Triade Primordiale
Apollon, Cybèle et Dionysos ne sont pas une famille divine. Ce sont trois réponses incompatibles au non-être — Harmonie, Structure et liberté — et chaque réponse crée l'échec dont la suivante doit hériter.
Trois réponses au Néant
La cosmologie la plus ancienne d'Aurelion ne place pas un créateur unique sur un trône au-dessus du monde. Elle commence au contraire par le Grand Néant et trois formules destinées à lui résister. Les dieux ressemblent moins à des souverains qu'à des principes opératoires devenus des personnes mythiques dans les religions ultérieures. Leurs peuples prolongent ces principes : ils ne sont pas seulement des adorateurs, mais les instruments par lesquels une réponse divine a été mise à l'épreuve de la réalité.
Apollon est la réponse de l'Harmonie, de la forme et de la loi. Les elfes sont décrits comme sa pensée rendue active : un réseau capable de commander aux rivières, forêts, montagnes et forces élémentaires parce qu'ils ne se tenaient pas hors de la nature pour l'utiliser. Leur perfection était aussi leur faiblesse. Là où il n'existe aucune véritable alternative, il n'existe pas de Volonté. L'Harmonie réduisit le désordre à un point tel que le monde répondit par le Furor de la Nature ; le réseau devint autosuffisant et la civilisation qui avait maîtrisé l'environnement se dissout en lui.

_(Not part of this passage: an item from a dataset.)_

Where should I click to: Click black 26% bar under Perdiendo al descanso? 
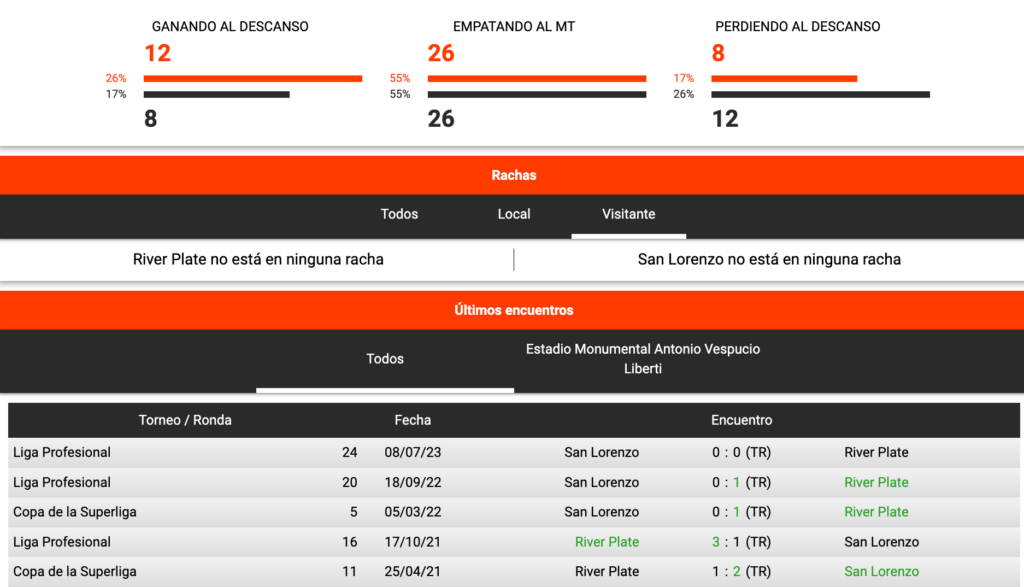(820, 95)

Cybèle est la réponse de la Structure. La Grande Araignée ne persuade pas le chaos de devenir harmonieux ; elle lui donne matière, limites, formules et machinerie. Les cités naines devinrent des ateliers assez vastes pour ressembler à des pays, et l'identité naine devint inséparable des outils, des équations et de la fonction. Leur catastrophe fut la version mécanique de celle des elfes. Les systèmes construits pour préserver la forme survécurent aux gens qui les avaient bâtis, jusqu'à ce que les créateurs eux-mêmes soient fixés dans la machinerie destinée à les défendre.
Dionysos introduit le principe qu'aucune des deux réponses anciennes ne pouvait contenir sans danger : le Temps personnel. Il est la passion, la multiplicité et la capacité de choisir autrement. Les humains sont donc plus faibles, plus bruyants et moins stables que les elfes ou les nains, mais ils sont les premiers dont la Fonction n'est pas nécessairement le destin. Cette liberté rend l'Âme possible. Elle rend aussi l'avidité possible, et de l'avidité naît l'hérésie dorée qui transforme le sang en métal. La Triade n'est donc pas une échelle de dieux de plus en plus parfaits. Elle est une succession de trois expériences de plus en plus dangereuses par lesquelles l'existence tente de refuser le Grand Néant.